Extrinsic RLP will result from complications of wound healing and so infection must be excluded. Tissue load and sheering forces placed on the limb due to a poor prosthetic fit will also evoke pain. A prosthetic review will improve fit and enable sensitised structures to be offloaded. Scar formation can also cause pain, particularly where there is nerve entrapment, or adhesions reducing the mobility of soft tissues. In either case, scar management using soft tissue massage and moisturiser is recommended; silicone treatment can also be added if required. Besides improving tissue mobility, massage can be used to desensitise the residual limb. Intrinsic causes of RLP can include ischaemia, joint dysfunction proximal to the residual limb, stress fracture, osteomyelitis and wound dehiscence. Occasionally where the bone has been improperly trimmed or formation of bone in extra-skeletal soft tissue has occurred, then pain may result in high-pressure areas. Investigations will be required and revision surgery may be considered; alternatively, prosthetic adjustment can be used to unload pressure areas.[8]

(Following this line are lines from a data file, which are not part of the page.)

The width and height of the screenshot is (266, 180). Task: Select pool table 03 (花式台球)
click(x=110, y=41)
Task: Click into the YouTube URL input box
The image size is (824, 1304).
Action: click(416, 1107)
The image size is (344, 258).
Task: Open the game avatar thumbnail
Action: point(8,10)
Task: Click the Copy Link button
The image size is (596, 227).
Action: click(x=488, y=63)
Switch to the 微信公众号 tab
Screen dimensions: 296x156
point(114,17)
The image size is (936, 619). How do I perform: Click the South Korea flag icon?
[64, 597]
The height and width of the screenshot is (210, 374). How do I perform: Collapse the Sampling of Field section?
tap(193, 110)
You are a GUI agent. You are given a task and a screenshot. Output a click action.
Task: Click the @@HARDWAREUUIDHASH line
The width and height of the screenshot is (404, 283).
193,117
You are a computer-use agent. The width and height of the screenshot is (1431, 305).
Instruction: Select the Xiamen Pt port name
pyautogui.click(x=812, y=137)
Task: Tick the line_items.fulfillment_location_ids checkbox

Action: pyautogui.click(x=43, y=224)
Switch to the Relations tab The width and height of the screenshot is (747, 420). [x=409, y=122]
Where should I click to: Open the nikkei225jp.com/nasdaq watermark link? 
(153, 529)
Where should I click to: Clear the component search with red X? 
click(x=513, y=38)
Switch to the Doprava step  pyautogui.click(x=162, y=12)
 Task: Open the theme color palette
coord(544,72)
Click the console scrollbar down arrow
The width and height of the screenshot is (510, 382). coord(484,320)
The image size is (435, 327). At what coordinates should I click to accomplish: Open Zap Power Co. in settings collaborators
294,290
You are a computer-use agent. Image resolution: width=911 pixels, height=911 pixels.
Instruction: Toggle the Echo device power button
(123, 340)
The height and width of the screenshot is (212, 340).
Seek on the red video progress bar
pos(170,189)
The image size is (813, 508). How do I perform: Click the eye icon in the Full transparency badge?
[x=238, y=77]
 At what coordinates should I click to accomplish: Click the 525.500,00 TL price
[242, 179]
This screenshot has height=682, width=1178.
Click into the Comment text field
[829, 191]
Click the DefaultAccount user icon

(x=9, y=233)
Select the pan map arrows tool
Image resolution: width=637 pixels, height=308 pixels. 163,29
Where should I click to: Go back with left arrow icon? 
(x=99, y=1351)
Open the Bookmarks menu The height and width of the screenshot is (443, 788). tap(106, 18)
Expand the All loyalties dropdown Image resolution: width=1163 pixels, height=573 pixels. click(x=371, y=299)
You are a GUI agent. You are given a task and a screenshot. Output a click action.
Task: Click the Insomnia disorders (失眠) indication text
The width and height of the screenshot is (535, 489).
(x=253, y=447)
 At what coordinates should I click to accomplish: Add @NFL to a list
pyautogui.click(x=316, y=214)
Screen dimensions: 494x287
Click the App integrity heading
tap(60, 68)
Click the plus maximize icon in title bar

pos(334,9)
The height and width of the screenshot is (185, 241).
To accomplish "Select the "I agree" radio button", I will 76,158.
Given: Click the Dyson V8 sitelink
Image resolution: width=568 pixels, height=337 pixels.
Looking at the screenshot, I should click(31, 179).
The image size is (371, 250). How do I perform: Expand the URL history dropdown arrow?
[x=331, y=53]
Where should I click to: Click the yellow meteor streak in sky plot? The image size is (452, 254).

Neuroma is the most common cause of intrinsic RLP. Ectopic discharge may evoke a neuropathic response causing PLP. Neuroma formation after amputation is normal, but when it becomes sensitised to mechanical or chemical stimuli, often exacerbated by entrapment, then problems ensue[9][10]. Pain is intermittent and variable, but diagnosis is confirmed by a specific site of tenderness on palpation, which can be confirmed with an injection of local anaesthetic into the site. Surgical referral can be considered, but massage, vibration, acupuncture and transcutaneous electrical nerve stimulation (TENS) may also effectively desensitise the area[11][12]. It is also work excluding muscle tension/spasm as a cause by assessing local and trigger points within the soft tissue.

Combining physical and occupational therapy with a cognitive understanding of the condition will amplify the effects of treatment[13][14]. We should aim to equip and empower the patient, informing them about their condition and how they can take control while seeking to alter destructive or erroneous beliefs and actions. Common self-treatment strategies can include wearing an elastic stump sock to minimize volume changes in the residual limb, stump massage, mental imagery of the phantom limb and taking physical exercise.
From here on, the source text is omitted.